The journey back required two course corrections to ensure the proper trajectory for the re-entry. With the Lunar Module fully powered down, Lovell used a gun site’s cross hairs to align with the terminator line of the Earth for aim. He relied solely on his Omega Speedmaster to perfectly time the last controlled burn of the LM engine to adjust the module’s flight track with the proper re-entry course. Without the proper timing of that burn, the LM and its occupants would have bounced off Earth’s atmosphere and been marooned in the darkness of space.

 The life-saving Speedmaster is awarded a rare prize

For the vital role it played, NASA honored the Omega Speedmaster with the prestigious Silver SNOOPY Award, given to less than 1% of NASA employees and contractors for outstanding achievements related to human flight safety or mission success. The “Moonwatch” became synonymous with the Speedmaster forever more.

Over the ensuing decades, Omega regularly unveiled new Speedmaster Professional watches, honoring its relationship with NASA and space missions, and its founding concept as a sports-oriented chronograph. These are typically renditions with new dials, colors, materials and movements, like this automatic.

Omega Speedmaster Automatic

The classic Moonwatch gets an upgrade

This year, the 60th anniversary of the Speedmaster, Omega unveiled the vintage-inspired Speedmaster that is almost an exact replica of the very first one (CK2915). To accomplish this, the brand used tomography and 3D printing, taking more than 3,000 successive digital images of the original watch in order to study every detail. The new Speedmaster replicates the original to the nearest accent and even has the original logo on the dial.

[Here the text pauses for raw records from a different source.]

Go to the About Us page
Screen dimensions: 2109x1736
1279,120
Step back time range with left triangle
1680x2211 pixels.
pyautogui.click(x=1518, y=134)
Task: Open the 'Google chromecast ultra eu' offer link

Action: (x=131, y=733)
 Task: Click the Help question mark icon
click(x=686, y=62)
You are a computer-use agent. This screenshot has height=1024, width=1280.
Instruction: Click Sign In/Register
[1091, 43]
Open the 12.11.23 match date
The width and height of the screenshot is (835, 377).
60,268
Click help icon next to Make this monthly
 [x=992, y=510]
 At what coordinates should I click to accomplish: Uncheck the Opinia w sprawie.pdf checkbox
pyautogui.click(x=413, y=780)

Just a few things are not original. The movement inside is a current-day state-of-the-art Omega 1861 caliber. Additionally, the black dial features vintage indexes and Super-LumiNova numerals and markers, rather than tritium, as in the original watches from 1957.

2017 Omega Speedmaster Anniversary Moonwatch
Courtesy of Omega

Each 38.6mm stainless steel Speedmaster Anniversary watch features a caseback engraved with the designs of the originals. The 1957 Speedmaster is being produced in a limited edition of 3,557 pieces.